## EXERCISE DIRECTIONS:
Repeat the whole listing, keeping each line as it is.

## EXTRACTED DATA:
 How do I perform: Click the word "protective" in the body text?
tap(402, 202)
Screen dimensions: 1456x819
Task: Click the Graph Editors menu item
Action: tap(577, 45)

## RESPONSE AREA:
 How do I perform: Click the word "protective" in the body text?
tap(402, 202)
Screen dimensions: 1456x819
Task: Click the Graph Editors menu item
Action: tap(577, 45)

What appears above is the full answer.